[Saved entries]
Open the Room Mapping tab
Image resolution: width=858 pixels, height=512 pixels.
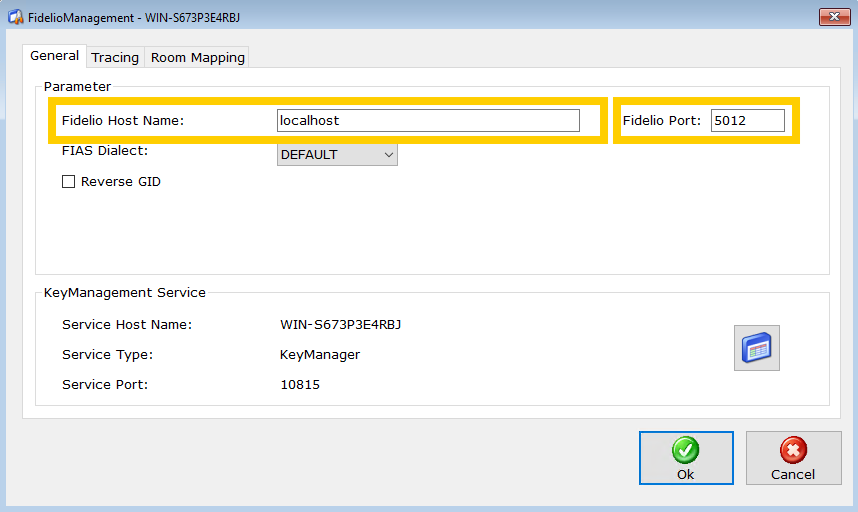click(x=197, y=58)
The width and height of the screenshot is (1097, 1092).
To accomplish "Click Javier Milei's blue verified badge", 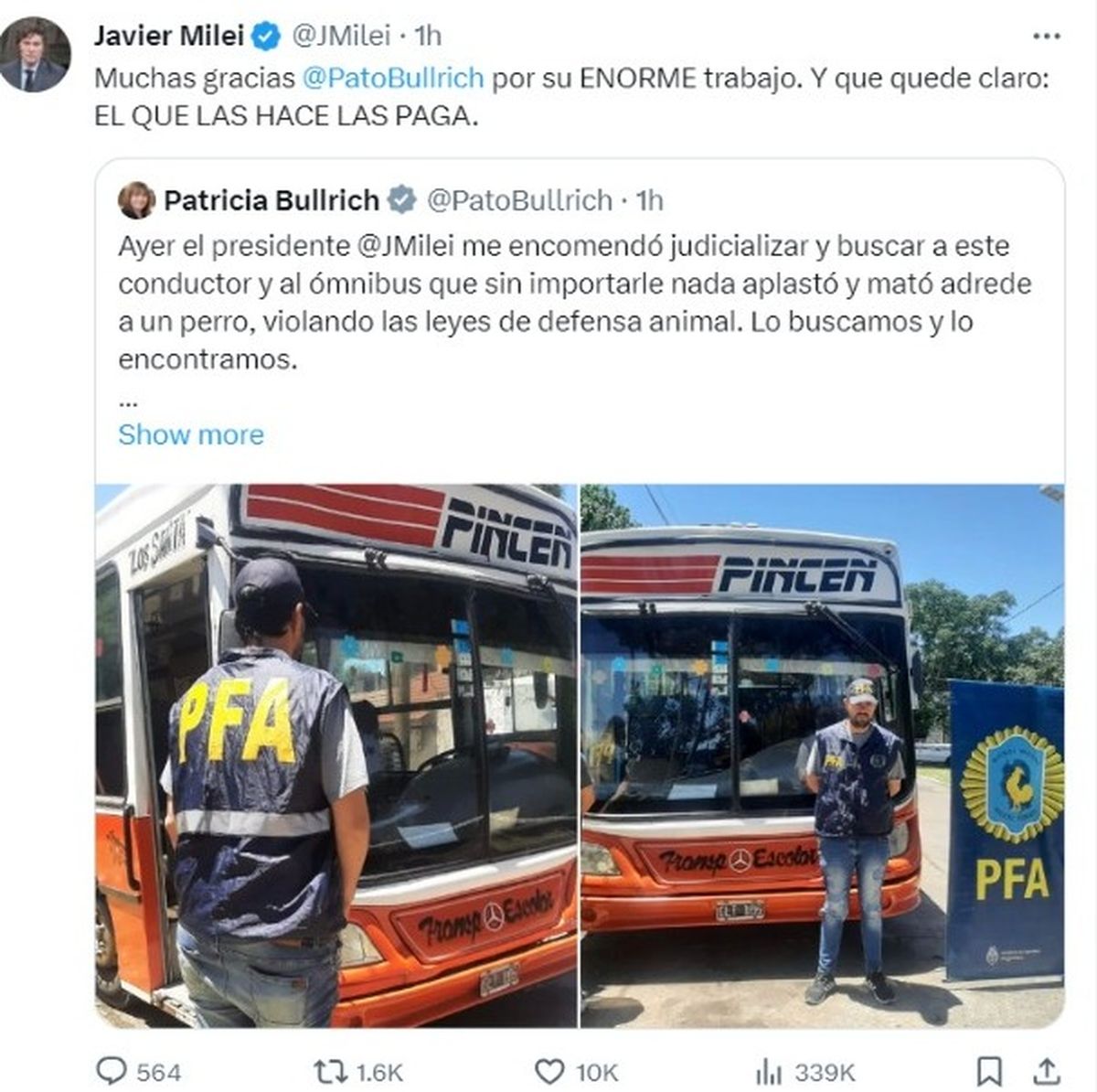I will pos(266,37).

* * *

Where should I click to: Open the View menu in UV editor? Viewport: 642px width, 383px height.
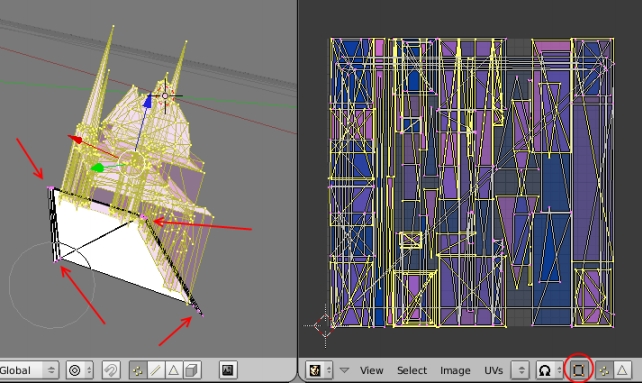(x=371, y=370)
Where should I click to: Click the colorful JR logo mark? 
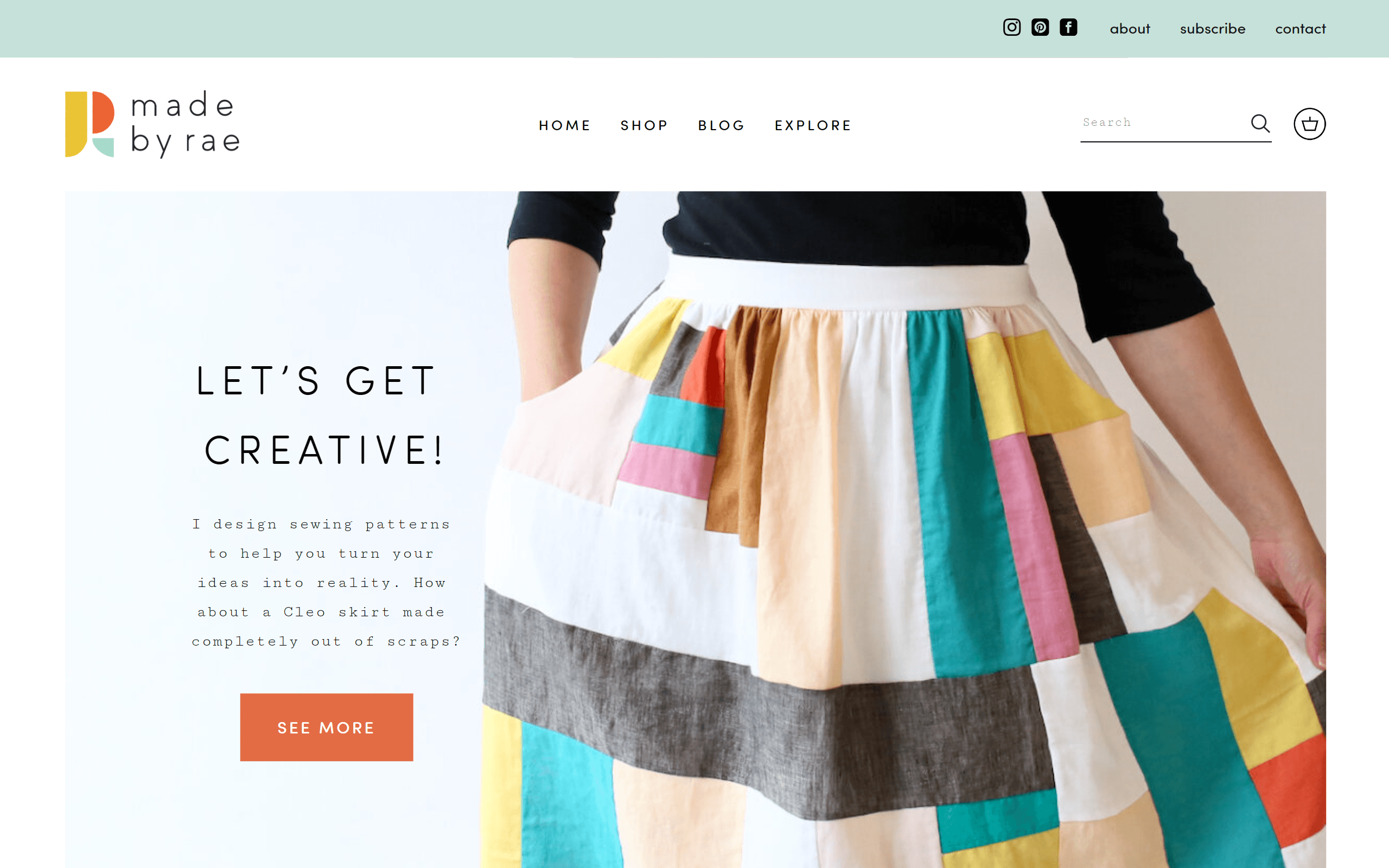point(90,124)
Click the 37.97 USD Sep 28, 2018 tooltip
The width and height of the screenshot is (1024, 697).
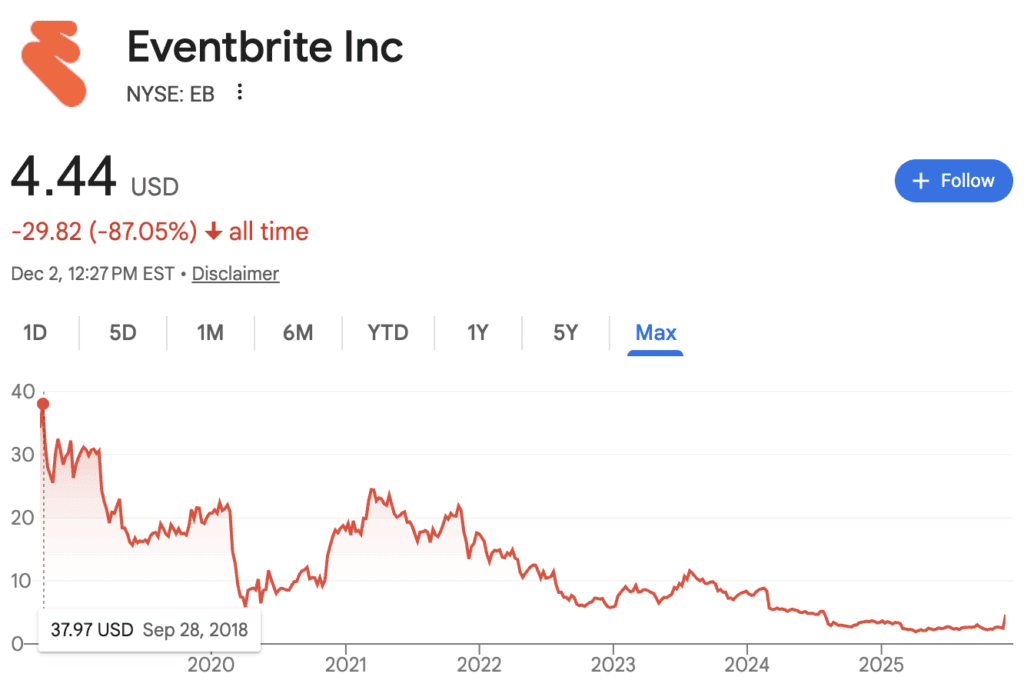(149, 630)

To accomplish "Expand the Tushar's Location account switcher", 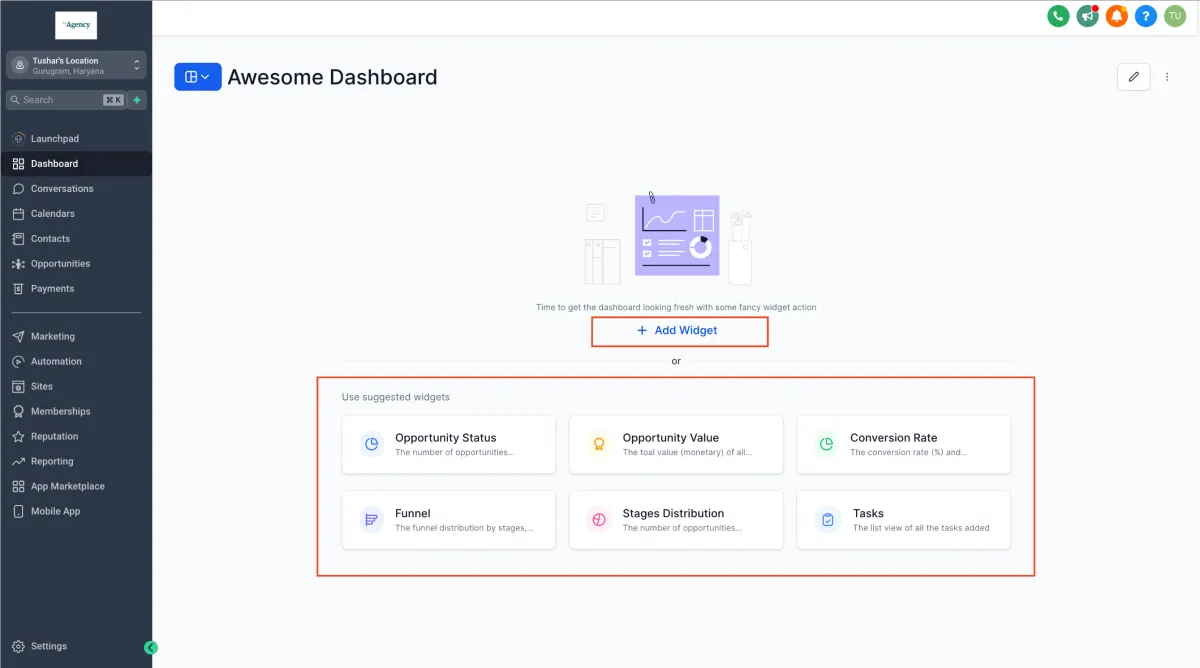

--

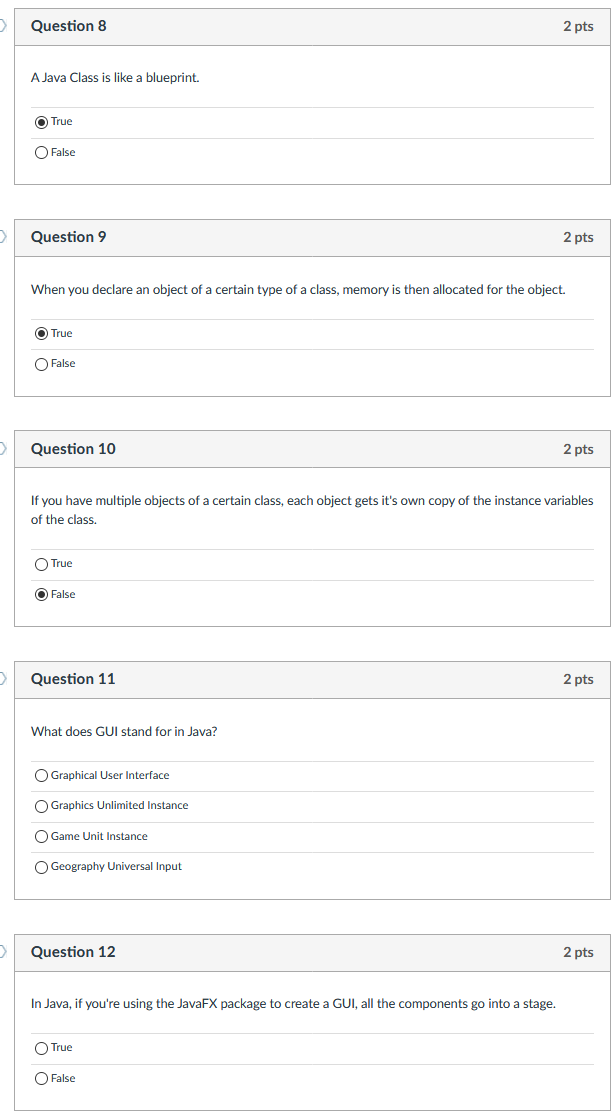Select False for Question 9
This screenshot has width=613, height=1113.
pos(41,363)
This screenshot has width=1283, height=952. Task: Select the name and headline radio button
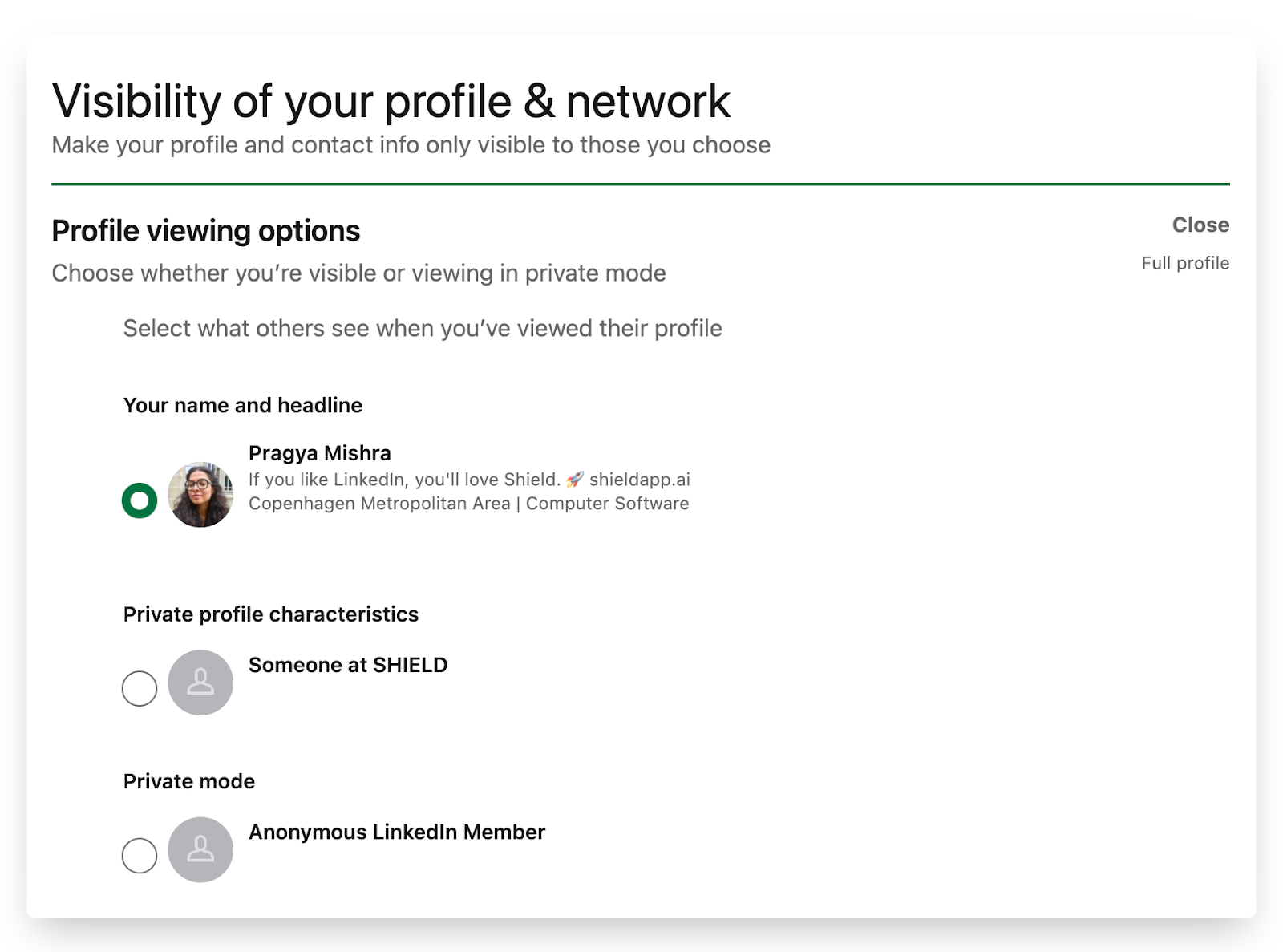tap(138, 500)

## What you will do
Starting at the line containing "Where should I click to: Open" and finishing at the line containing "the Tushar's Location", return those lines exactly as they appear above, without the pictures.

## Reply to the task
Where should I click to: Open the View menu in UV editor? Viewport: 642px width, 383px height.
(x=371, y=370)
Where should I click to: Click the colorful JR logo mark? 
point(90,124)
Click the 37.97 USD Sep 28, 2018 tooltip
The width and height of the screenshot is (1024, 697).
(149, 630)

To accomplish "Expand the Tushar's Location account switcher", 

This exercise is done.